Give every entry again precisely as it appears.

──────── Extracted records

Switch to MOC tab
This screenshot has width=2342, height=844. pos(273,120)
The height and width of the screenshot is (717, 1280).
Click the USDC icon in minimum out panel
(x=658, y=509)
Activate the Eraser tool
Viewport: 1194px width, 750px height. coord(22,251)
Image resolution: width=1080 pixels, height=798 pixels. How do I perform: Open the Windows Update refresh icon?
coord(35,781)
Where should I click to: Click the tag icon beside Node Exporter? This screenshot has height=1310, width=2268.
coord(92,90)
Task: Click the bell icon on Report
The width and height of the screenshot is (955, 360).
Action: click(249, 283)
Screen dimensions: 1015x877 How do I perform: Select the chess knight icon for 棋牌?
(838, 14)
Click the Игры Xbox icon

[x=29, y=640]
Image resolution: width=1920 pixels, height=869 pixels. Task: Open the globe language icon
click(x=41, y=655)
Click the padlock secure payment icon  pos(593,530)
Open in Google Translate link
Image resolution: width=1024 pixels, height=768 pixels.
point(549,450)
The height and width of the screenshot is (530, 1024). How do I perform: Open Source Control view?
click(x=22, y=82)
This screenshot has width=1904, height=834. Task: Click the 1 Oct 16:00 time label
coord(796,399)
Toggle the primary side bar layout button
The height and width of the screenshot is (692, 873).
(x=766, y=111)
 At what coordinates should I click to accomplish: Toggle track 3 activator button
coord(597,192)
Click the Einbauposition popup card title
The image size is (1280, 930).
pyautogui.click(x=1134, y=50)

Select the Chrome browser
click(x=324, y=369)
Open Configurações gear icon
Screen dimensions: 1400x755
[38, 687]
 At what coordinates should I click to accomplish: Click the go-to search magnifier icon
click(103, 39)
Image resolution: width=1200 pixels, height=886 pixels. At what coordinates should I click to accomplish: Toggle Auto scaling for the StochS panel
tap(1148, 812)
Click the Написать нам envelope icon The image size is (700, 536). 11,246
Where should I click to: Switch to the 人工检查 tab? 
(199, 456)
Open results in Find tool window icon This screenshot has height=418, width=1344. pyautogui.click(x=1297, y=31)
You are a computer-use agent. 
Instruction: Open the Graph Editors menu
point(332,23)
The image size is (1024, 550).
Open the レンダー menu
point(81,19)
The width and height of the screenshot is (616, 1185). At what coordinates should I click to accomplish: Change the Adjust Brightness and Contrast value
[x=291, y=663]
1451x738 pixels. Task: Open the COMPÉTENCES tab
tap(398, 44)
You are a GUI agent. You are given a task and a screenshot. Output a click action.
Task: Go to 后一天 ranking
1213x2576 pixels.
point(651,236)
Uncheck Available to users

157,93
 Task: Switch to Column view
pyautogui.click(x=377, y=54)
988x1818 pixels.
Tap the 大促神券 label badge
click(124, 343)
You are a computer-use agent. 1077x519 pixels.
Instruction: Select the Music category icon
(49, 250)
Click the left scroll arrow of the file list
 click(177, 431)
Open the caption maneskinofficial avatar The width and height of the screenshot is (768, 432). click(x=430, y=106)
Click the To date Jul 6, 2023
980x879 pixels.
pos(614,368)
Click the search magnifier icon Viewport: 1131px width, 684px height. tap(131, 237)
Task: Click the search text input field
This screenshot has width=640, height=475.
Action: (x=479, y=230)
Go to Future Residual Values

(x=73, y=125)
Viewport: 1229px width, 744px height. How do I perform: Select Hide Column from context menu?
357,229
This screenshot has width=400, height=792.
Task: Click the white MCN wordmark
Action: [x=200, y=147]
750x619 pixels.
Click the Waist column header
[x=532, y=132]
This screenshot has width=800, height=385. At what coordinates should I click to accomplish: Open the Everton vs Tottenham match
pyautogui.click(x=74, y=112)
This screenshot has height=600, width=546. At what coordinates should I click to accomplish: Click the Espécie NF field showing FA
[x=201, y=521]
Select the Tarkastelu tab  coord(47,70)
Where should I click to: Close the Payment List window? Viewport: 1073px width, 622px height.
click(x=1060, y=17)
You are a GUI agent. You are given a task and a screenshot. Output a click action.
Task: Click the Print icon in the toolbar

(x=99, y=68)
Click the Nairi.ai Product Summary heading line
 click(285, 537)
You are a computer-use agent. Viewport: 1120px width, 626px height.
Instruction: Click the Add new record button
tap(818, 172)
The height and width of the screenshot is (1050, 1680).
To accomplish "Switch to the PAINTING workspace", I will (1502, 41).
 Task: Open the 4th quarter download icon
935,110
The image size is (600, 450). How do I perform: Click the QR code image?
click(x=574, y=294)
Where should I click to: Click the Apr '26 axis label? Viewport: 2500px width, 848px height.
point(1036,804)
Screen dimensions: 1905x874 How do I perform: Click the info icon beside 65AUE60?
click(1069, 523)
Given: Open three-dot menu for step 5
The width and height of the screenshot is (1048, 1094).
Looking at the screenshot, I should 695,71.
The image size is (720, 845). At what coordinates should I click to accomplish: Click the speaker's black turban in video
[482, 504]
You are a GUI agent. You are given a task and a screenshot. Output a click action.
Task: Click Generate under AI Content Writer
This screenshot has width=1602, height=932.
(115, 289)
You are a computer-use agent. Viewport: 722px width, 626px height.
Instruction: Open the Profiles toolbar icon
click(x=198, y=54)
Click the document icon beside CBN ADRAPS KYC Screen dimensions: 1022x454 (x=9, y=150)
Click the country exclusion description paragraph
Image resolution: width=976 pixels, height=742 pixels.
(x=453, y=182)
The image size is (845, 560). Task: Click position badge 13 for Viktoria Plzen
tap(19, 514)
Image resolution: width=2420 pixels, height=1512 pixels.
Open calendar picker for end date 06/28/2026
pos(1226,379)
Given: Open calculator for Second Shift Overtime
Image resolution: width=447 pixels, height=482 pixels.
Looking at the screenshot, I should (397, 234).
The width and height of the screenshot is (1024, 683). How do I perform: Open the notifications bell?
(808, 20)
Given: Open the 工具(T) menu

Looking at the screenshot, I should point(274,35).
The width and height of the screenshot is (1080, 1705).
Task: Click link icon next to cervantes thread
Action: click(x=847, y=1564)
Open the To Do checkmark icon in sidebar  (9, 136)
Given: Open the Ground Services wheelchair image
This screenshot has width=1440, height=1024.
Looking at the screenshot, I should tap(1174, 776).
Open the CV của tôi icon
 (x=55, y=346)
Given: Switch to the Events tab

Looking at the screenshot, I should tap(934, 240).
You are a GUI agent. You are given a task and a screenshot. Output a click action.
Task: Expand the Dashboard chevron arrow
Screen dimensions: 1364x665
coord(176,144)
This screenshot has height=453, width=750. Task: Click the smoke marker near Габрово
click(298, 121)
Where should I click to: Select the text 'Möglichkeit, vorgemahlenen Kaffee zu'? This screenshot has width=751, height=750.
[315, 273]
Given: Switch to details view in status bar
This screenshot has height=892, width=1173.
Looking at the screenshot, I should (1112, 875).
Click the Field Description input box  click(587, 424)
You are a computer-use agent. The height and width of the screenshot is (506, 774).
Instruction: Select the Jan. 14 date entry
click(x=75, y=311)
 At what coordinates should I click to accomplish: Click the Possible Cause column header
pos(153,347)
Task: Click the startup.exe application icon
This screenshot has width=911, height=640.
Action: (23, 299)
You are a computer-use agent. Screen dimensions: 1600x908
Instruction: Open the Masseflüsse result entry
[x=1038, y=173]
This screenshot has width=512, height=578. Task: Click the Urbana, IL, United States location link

────────────────

▶ Solution for this task:
Switch to MOC tab
This screenshot has width=2342, height=844. pos(273,120)
The height and width of the screenshot is (717, 1280).
Click the USDC icon in minimum out panel
(x=658, y=509)
Activate the Eraser tool
Viewport: 1194px width, 750px height. coord(22,251)
Image resolution: width=1080 pixels, height=798 pixels. How do I perform: Open the Windows Update refresh icon?
coord(35,781)
Where should I click to: Click the tag icon beside Node Exporter? This screenshot has height=1310, width=2268.
coord(92,90)
Task: Click the bell icon on Report
The width and height of the screenshot is (955, 360).
Action: click(249, 283)
Screen dimensions: 1015x877 How do I perform: Select the chess knight icon for 棋牌?
(838, 14)
Click the Игры Xbox icon

[x=29, y=640]
Image resolution: width=1920 pixels, height=869 pixels. Task: Open the globe language icon
click(x=41, y=655)
Click the padlock secure payment icon  pos(593,530)
Open in Google Translate link
Image resolution: width=1024 pixels, height=768 pixels.
point(549,450)
The height and width of the screenshot is (530, 1024). How do I perform: Open Source Control view?
click(x=22, y=82)
This screenshot has width=1904, height=834. Task: Click the 1 Oct 16:00 time label
coord(796,399)
Toggle the primary side bar layout button
The height and width of the screenshot is (692, 873).
(x=766, y=111)
 At what coordinates should I click to accomplish: Toggle track 3 activator button
coord(597,192)
Click the Einbauposition popup card title
The image size is (1280, 930).
pyautogui.click(x=1134, y=50)

Select the Chrome browser
click(x=324, y=369)
Open Configurações gear icon
Screen dimensions: 1400x755
[38, 687]
 At what coordinates should I click to accomplish: Click the go-to search magnifier icon
click(103, 39)
Image resolution: width=1200 pixels, height=886 pixels. At what coordinates should I click to accomplish: Toggle Auto scaling for the StochS panel
tap(1148, 812)
Click the Написать нам envelope icon The image size is (700, 536). 11,246
Where should I click to: Switch to the 人工检查 tab? 
(199, 456)
Open results in Find tool window icon This screenshot has height=418, width=1344. pyautogui.click(x=1297, y=31)
You are a computer-use agent. 
Instruction: Open the Graph Editors menu
point(332,23)
The image size is (1024, 550).
Open the レンダー menu
point(81,19)
The width and height of the screenshot is (616, 1185). At what coordinates should I click to accomplish: Change the Adjust Brightness and Contrast value
[x=291, y=663]
1451x738 pixels. Task: Open the COMPÉTENCES tab
tap(398, 44)
You are a GUI agent. You are given a task and a screenshot. Output a click action.
Task: Go to 后一天 ranking
1213x2576 pixels.
point(651,236)
Uncheck Available to users

157,93
 Task: Switch to Column view
pyautogui.click(x=377, y=54)
988x1818 pixels.
Tap the 大促神券 label badge
click(124, 343)
You are a computer-use agent. 1077x519 pixels.
Instruction: Select the Music category icon
(49, 250)
Click the left scroll arrow of the file list
 click(177, 431)
Open the caption maneskinofficial avatar The width and height of the screenshot is (768, 432). click(x=430, y=106)
Click the To date Jul 6, 2023
980x879 pixels.
pos(614,368)
Click the search magnifier icon Viewport: 1131px width, 684px height. tap(131, 237)
Task: Click the search text input field
This screenshot has width=640, height=475.
Action: (x=479, y=230)
Go to Future Residual Values

(x=73, y=125)
Viewport: 1229px width, 744px height. How do I perform: Select Hide Column from context menu?
357,229
This screenshot has width=400, height=792.
Task: Click the white MCN wordmark
Action: [x=200, y=147]
750x619 pixels.
Click the Waist column header
[x=532, y=132]
This screenshot has width=800, height=385. At what coordinates should I click to accomplish: Open the Everton vs Tottenham match
pyautogui.click(x=74, y=112)
This screenshot has height=600, width=546. At what coordinates should I click to accomplish: Click the Espécie NF field showing FA
[x=201, y=521]
Select the Tarkastelu tab  coord(47,70)
Where should I click to: Close the Payment List window? Viewport: 1073px width, 622px height.
click(x=1060, y=17)
You are a GUI agent. You are given a task and a screenshot. Output a click action.
Task: Click the Print icon in the toolbar

(x=99, y=68)
Click the Nairi.ai Product Summary heading line
 click(285, 537)
You are a computer-use agent. Viewport: 1120px width, 626px height.
Instruction: Click the Add new record button
tap(818, 172)
The height and width of the screenshot is (1050, 1680).
To accomplish "Switch to the PAINTING workspace", I will (1502, 41).
 Task: Open the 4th quarter download icon
935,110
The image size is (600, 450). How do I perform: Click the QR code image?
click(x=574, y=294)
Where should I click to: Click the Apr '26 axis label? Viewport: 2500px width, 848px height.
point(1036,804)
Screen dimensions: 1905x874 How do I perform: Click the info icon beside 65AUE60?
click(1069, 523)
Given: Open three-dot menu for step 5
The width and height of the screenshot is (1048, 1094).
Looking at the screenshot, I should 695,71.
The image size is (720, 845). At what coordinates should I click to accomplish: Click the speaker's black turban in video
[482, 504]
You are a GUI agent. You are given a task and a screenshot. Output a click action.
Task: Click Generate under AI Content Writer
This screenshot has width=1602, height=932.
(115, 289)
You are a computer-use agent. Viewport: 722px width, 626px height.
Instruction: Open the Profiles toolbar icon
click(x=198, y=54)
Click the document icon beside CBN ADRAPS KYC Screen dimensions: 1022x454 (x=9, y=150)
Click the country exclusion description paragraph
Image resolution: width=976 pixels, height=742 pixels.
(x=453, y=182)
The image size is (845, 560). Task: Click position badge 13 for Viktoria Plzen
tap(19, 514)
Image resolution: width=2420 pixels, height=1512 pixels.
Open calendar picker for end date 06/28/2026
pos(1226,379)
Given: Open calculator for Second Shift Overtime
Image resolution: width=447 pixels, height=482 pixels.
Looking at the screenshot, I should (397, 234).
The width and height of the screenshot is (1024, 683). How do I perform: Open the notifications bell?
(808, 20)
Given: Open the 工具(T) menu

Looking at the screenshot, I should point(274,35).
The width and height of the screenshot is (1080, 1705).
Task: Click link icon next to cervantes thread
Action: click(x=847, y=1564)
Open the To Do checkmark icon in sidebar  (9, 136)
Given: Open the Ground Services wheelchair image
This screenshot has width=1440, height=1024.
Looking at the screenshot, I should tap(1174, 776).
Open the CV của tôi icon
 (x=55, y=346)
Given: Switch to the Events tab

Looking at the screenshot, I should tap(934, 240).
You are a GUI agent. You are given a task and a screenshot. Output a click action.
Task: Expand the Dashboard chevron arrow
Screen dimensions: 1364x665
coord(176,144)
This screenshot has height=453, width=750. Task: Click the smoke marker near Габрово
click(298, 121)
Where should I click to: Select the text 'Möglichkeit, vorgemahlenen Kaffee zu'? This screenshot has width=751, height=750.
[315, 273]
Given: Switch to details view in status bar
This screenshot has height=892, width=1173.
Looking at the screenshot, I should (1112, 875).
Click the Field Description input box  click(587, 424)
You are a computer-use agent. The height and width of the screenshot is (506, 774).
Instruction: Select the Jan. 14 date entry
click(x=75, y=311)
 At what coordinates should I click to accomplish: Click the Possible Cause column header
pos(153,347)
Task: Click the startup.exe application icon
This screenshot has width=911, height=640.
Action: (23, 299)
You are a computer-use agent. Screen dimensions: 1600x908
Instruction: Open the Masseflüsse result entry
[x=1038, y=173]
This screenshot has width=512, height=578. Task: Click the Urbana, IL, United States location link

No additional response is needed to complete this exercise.